'Andi Mack' star Luke Mullen gets teary-eyed when he hears fans relate to his character in the Disney Show
Luke Mullen felt that him being a part of the show was the most empowering thing he had done in his life
One word that Luke Mullen stressed on when asked about being a part of 'Andi Mack', the first Disney show to star an openly gay character, was 'Honor'. He recalled his journey while talking about the show on the sidelines of the recently concluded 30th Annual GLAAD Media Awards that recognizes and honors the media for their fair, accurate and inclusive representations of the lesbian, gay, bisexual, transgender and queer (LGBTQ) community.

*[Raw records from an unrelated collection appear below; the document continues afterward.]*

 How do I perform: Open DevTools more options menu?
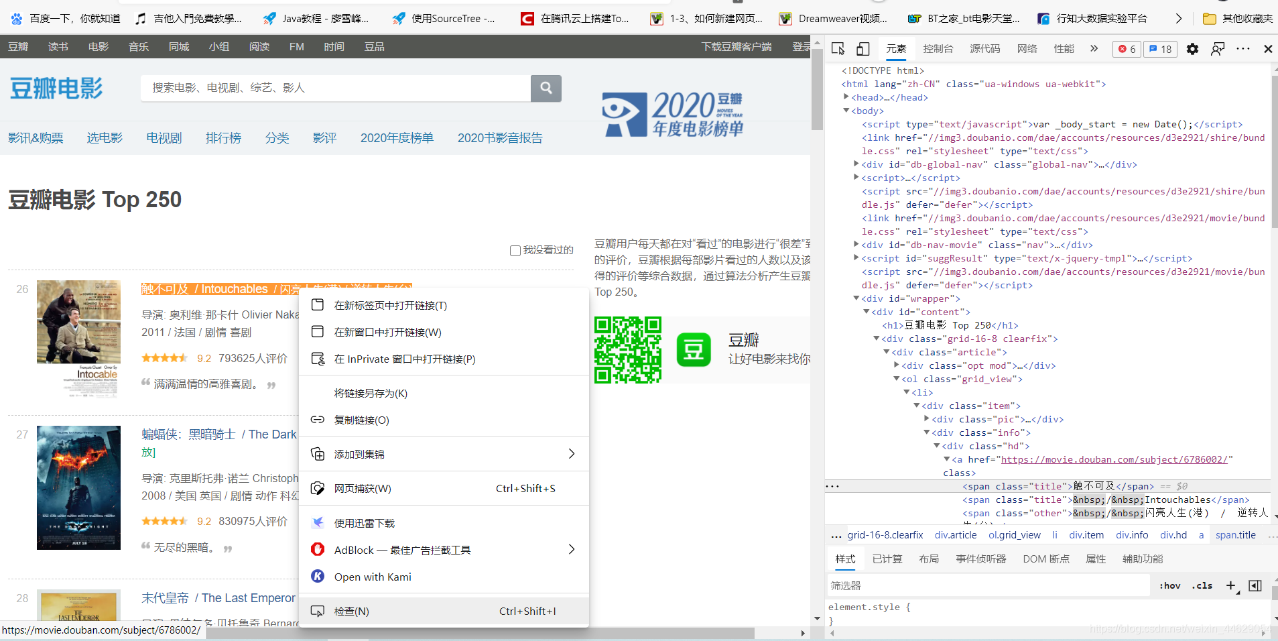[x=1244, y=48]
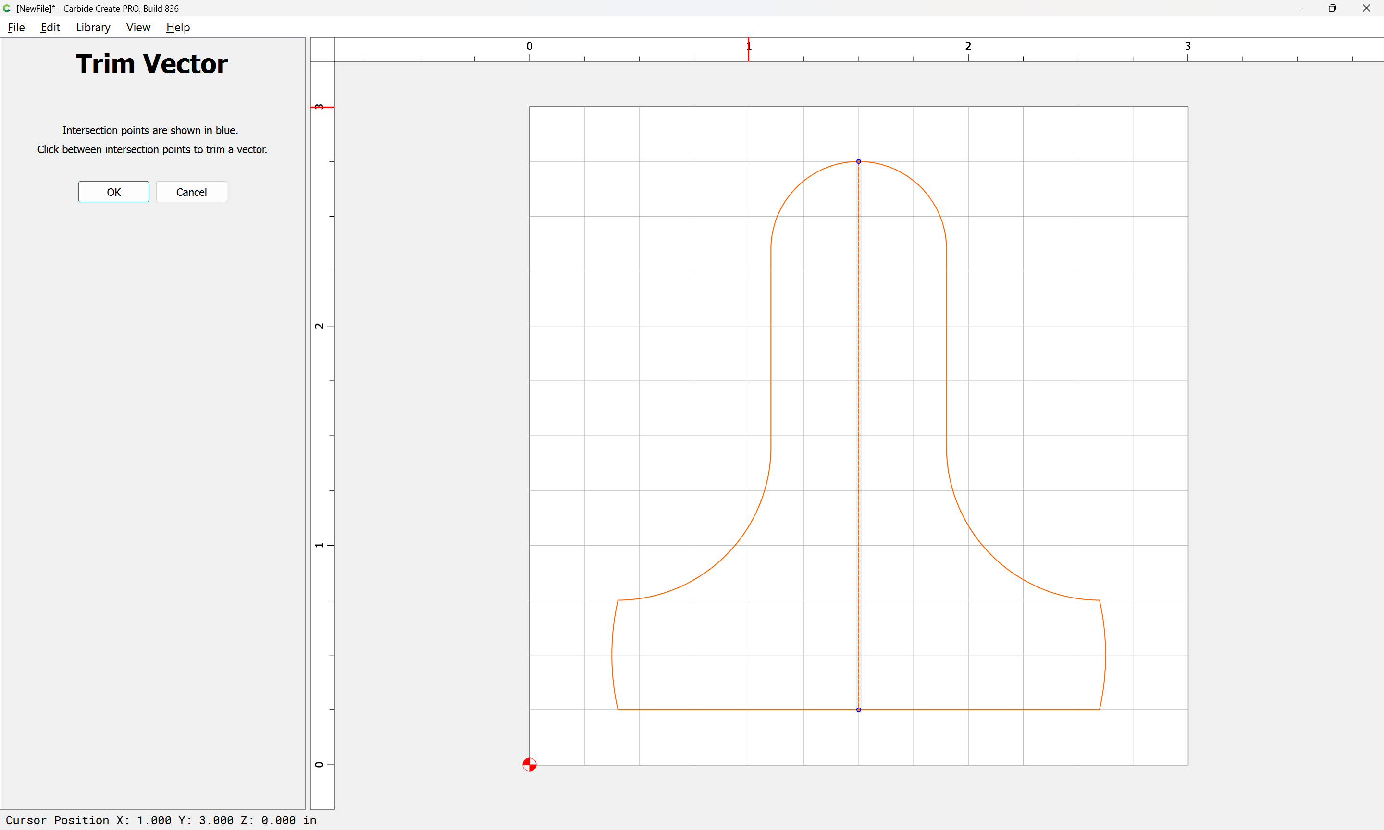Open the Help menu
1384x830 pixels.
178,27
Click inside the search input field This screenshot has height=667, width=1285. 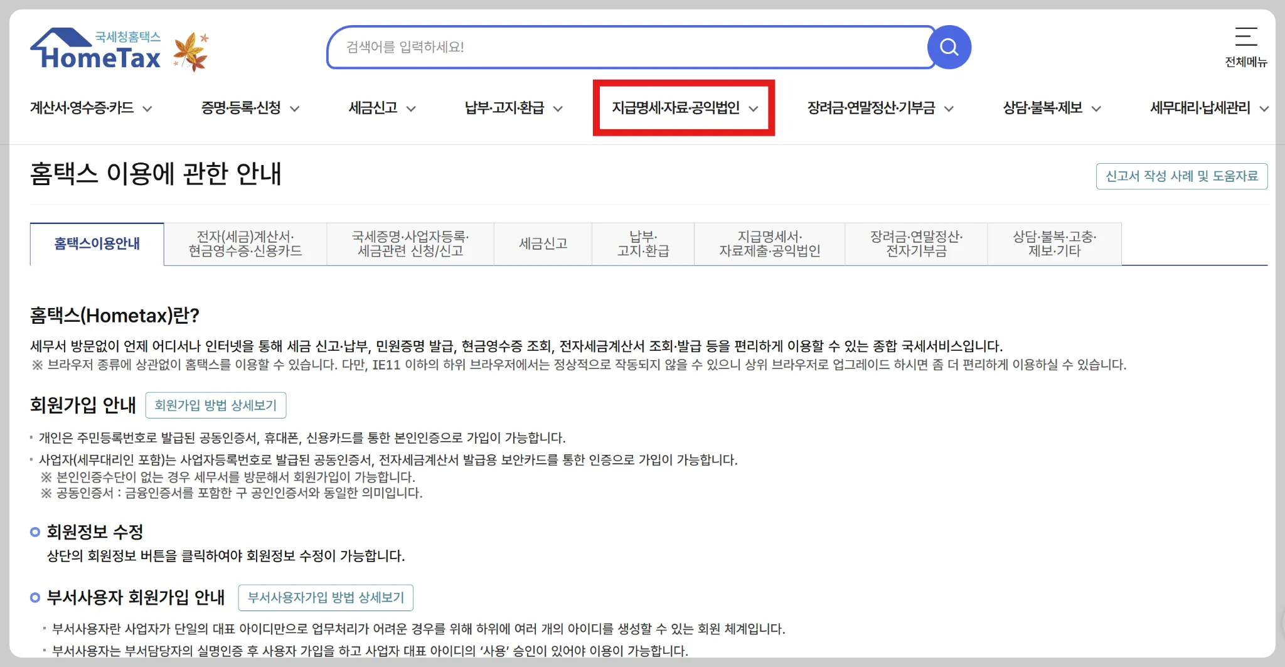[x=627, y=46]
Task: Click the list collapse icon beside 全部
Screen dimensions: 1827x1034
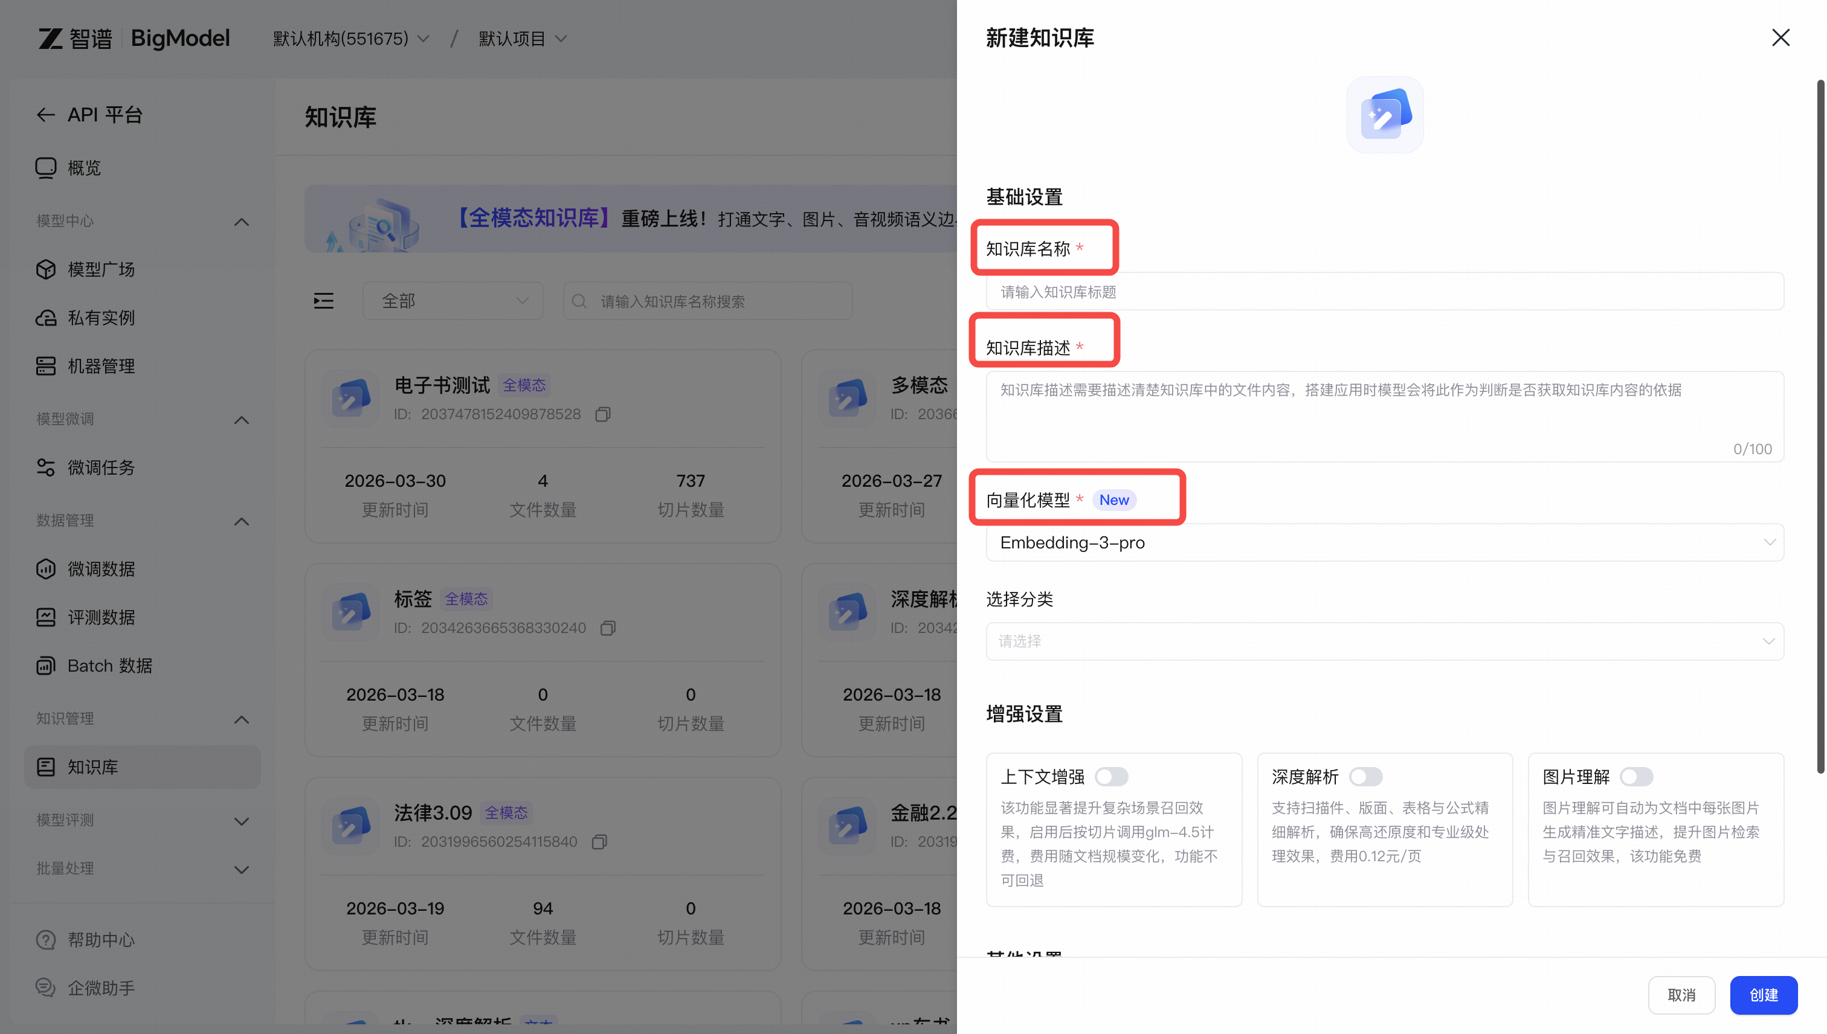Action: click(324, 301)
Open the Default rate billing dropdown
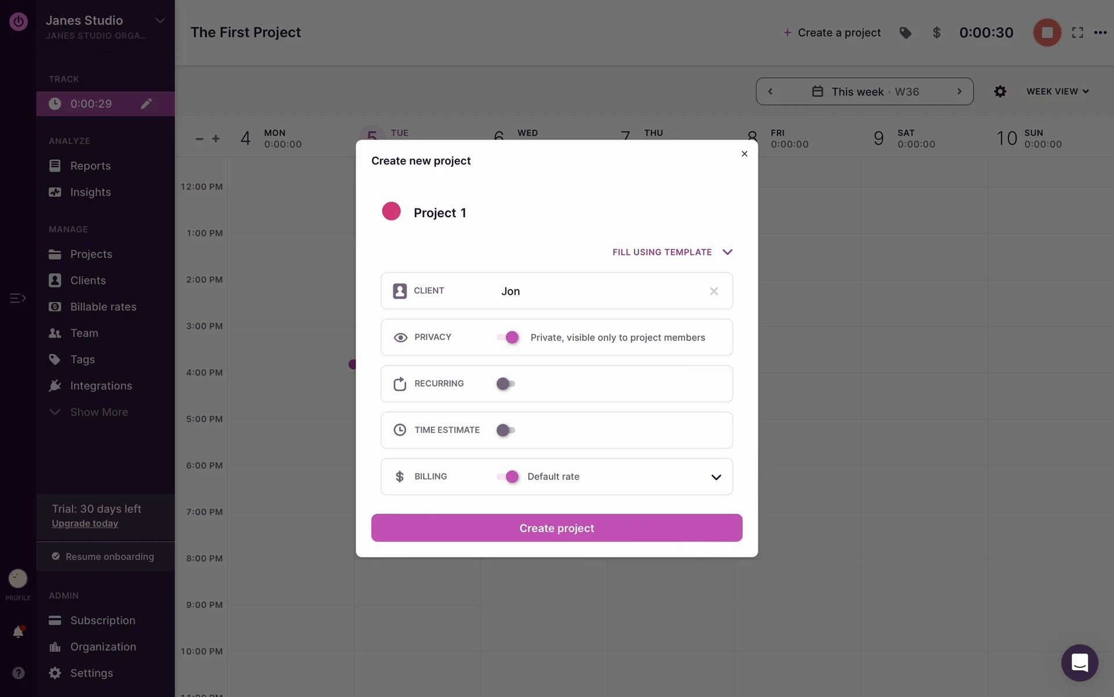The image size is (1114, 697). click(716, 477)
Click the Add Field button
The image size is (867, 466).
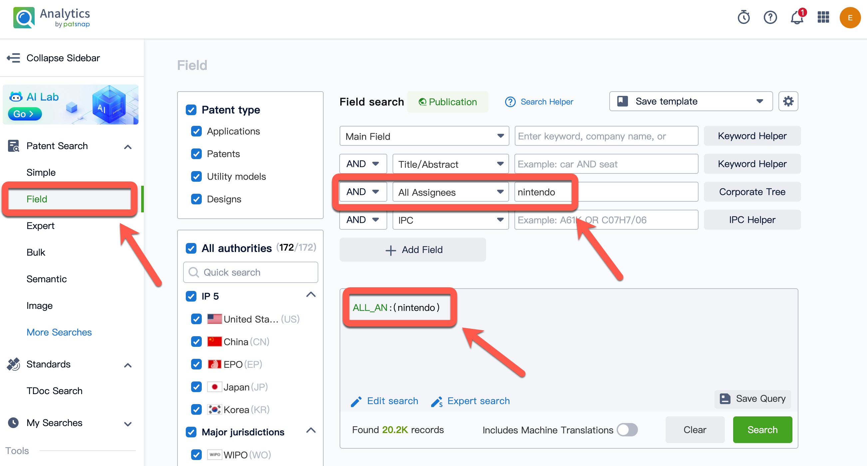tap(413, 250)
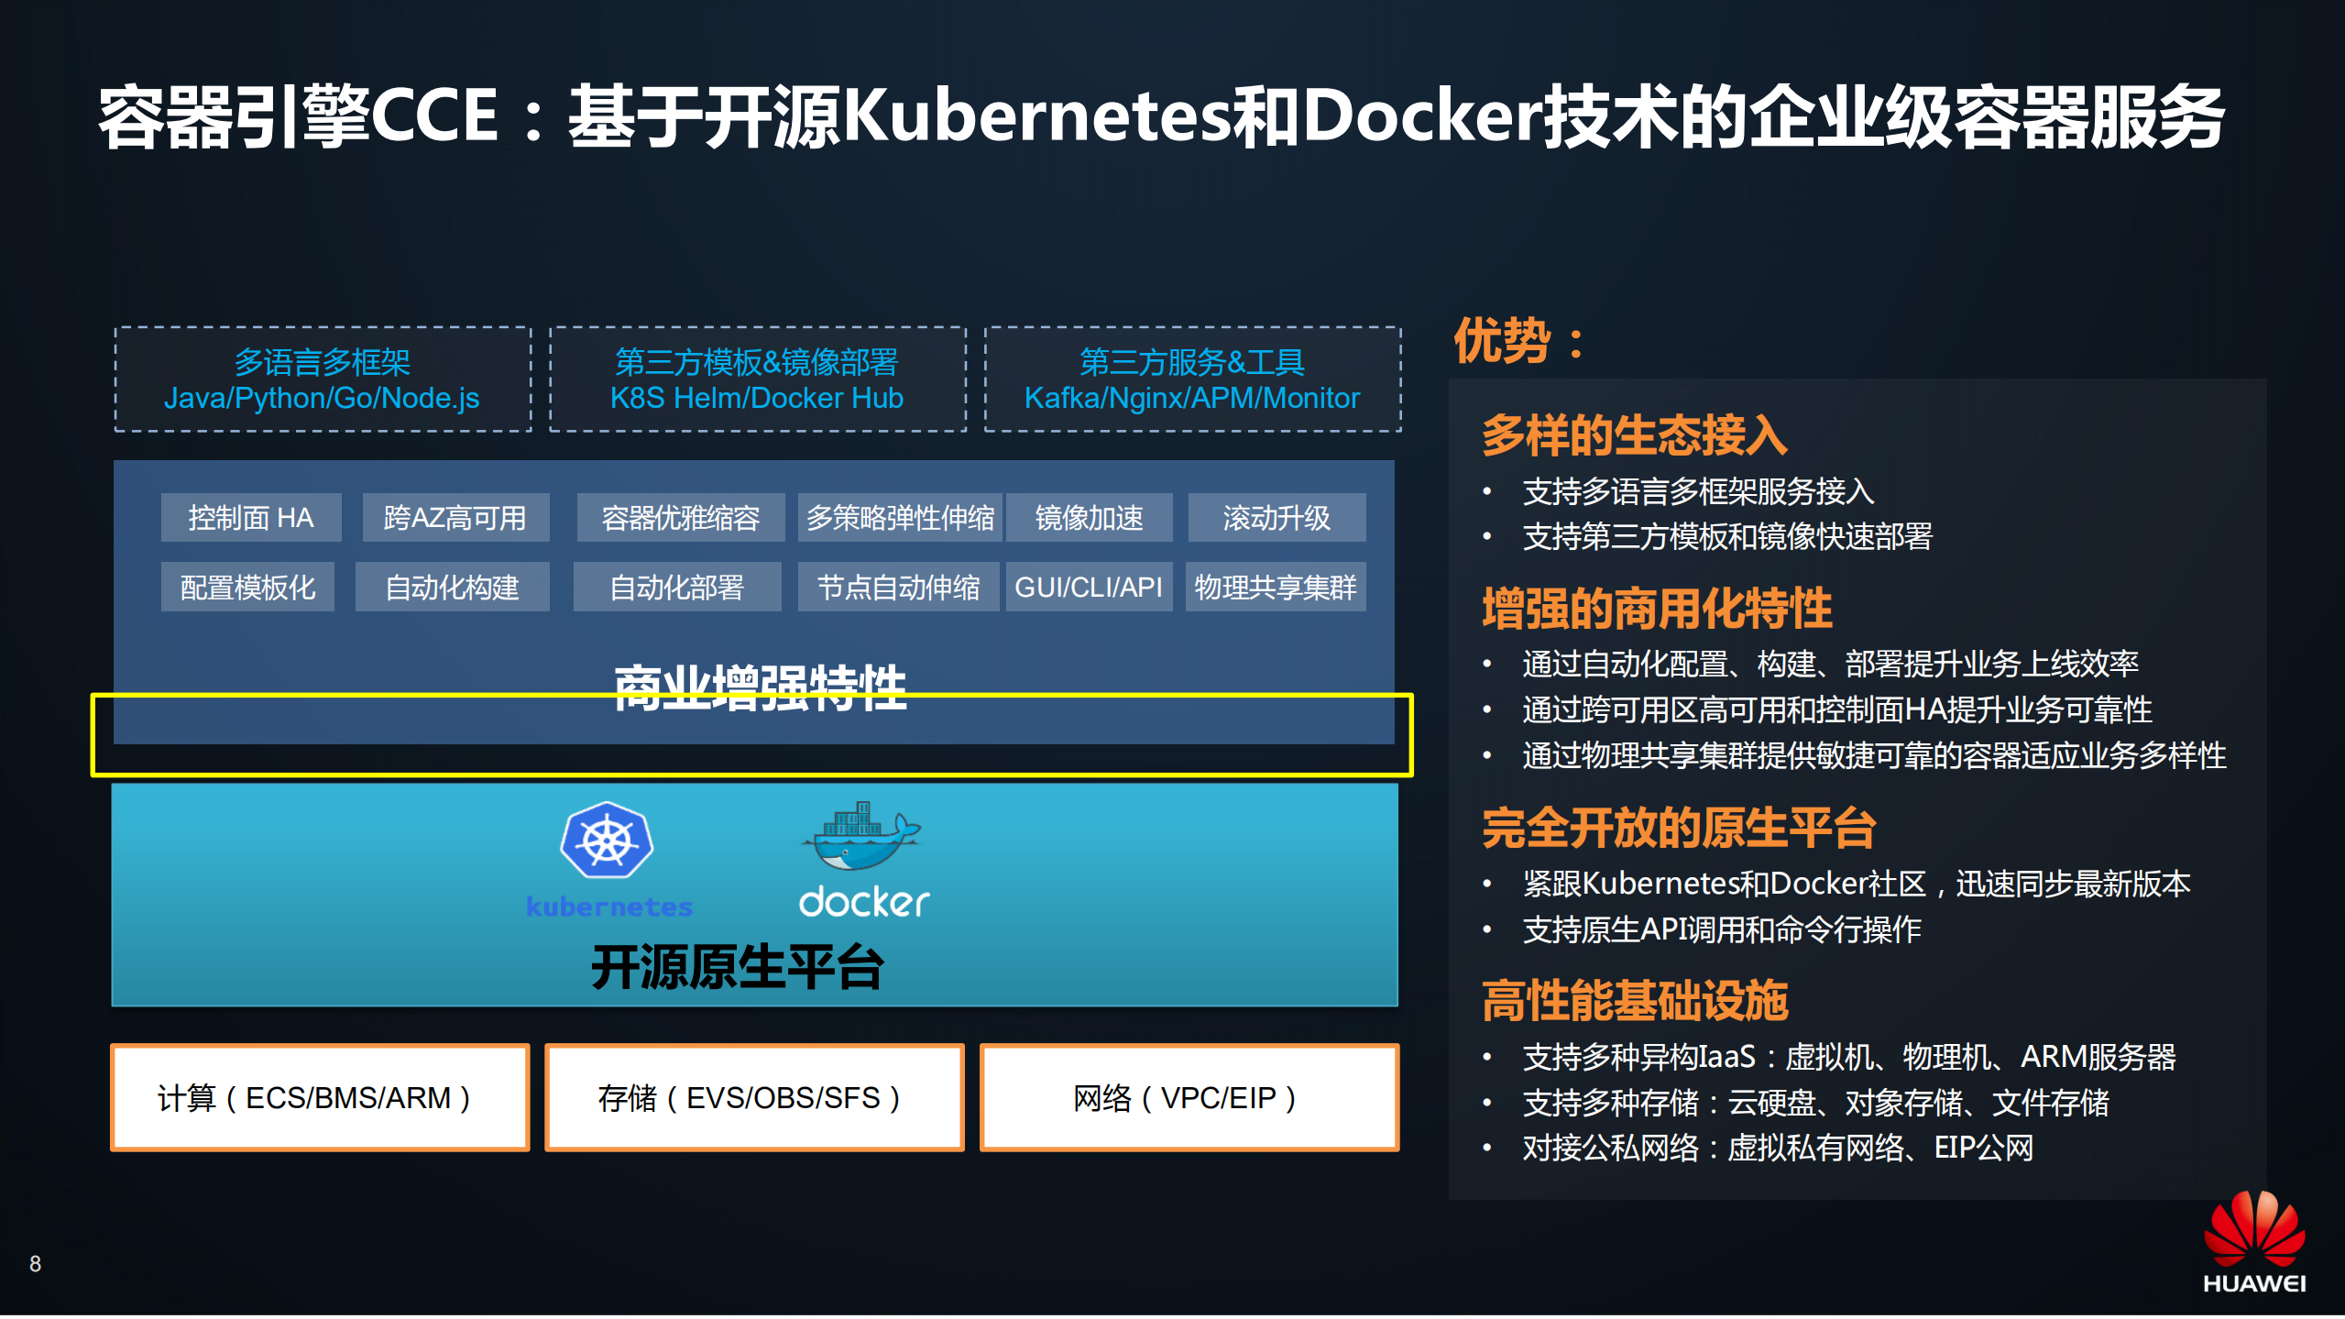Expand the 多语言多框架 dashed panel

pos(323,379)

Mullen felt that him being a part of the show was the most empowering thing he had done in his life and it makes him teary when he hears people saying that they could relate to his character and the show.
"It's one of the most amazing things I could be doing right now. Honestly, you couldn't wish for a better show to be on. It's an honor."
'Andi Mack' is a coming-of-age story about a young girl Andi (Peyton Lee Elizabeth), who is trying to figure out where she fits, until a shocking family secret lands a telling impact and puts her on a journey of self-discovery.
Mullen plays the recurring character, TJ Kippen, who at the start of the season comes across as a sarcastic and an over-competitive star athlete at Jefferson Middle School. He is the captain of the basketball team and takes an instant dislike to Buffy (one of the lead character's close friends). Despite coming across as a confident personality, TJ suffers from insecurities and self-destructive tendencies. This is in addition to Dyscalculia, a math-learning disability.
As time goes by, TJ is shown to change as a person with the help of Cyrus (Joshua Rush, the first gay main character), who also helps him with his personal issues. By the end of the second season, TJ is now seen as a person who is friendly and breaks the ice with Buffy.
"It is an honor to be a part of this incredible, inclusive show. To be able to portray a real character in daily life events, and see people reciprocate from the other end, coming up to us and saying how these storylines have touched them is the most humbling thing I have ever heard," Mullen said.
Mullen went on to add that the cast reaction was more "accepting" and "welcoming" when they found that Disney had roped in Cyrus as part of the show.
"One thing that stood out was that this show encouraged the younger generation to be okay with who you are." Previously, Lilian Bowden, who plays the central character Andi's mother, too echoed Mullen's sentiments about the younger generation needing the reassurance to be comfortable in their own skin.
The show's fan base too reached out to Mullen and the other characters in the story praising the progressive storyline. "People did reach out to us... speaking about how they were able to relate to the characters in the show, and that makes me feel really glad to be a part of this experience."
"It is the end goal and what we all want as actors to listen to. When people say that they relate to our characters on this show. It makes you feel teary," he added.
For Mullen, who has already made waves with his directorial venture in the 2018 short film 'Me, My Phone & I', an adventure film where four high school friends get trapped inside their phones and eventually use their wits and tech skills to figure their out, 'Andi Mack' is his second outing where he has managed to cement his place as one of the key characters.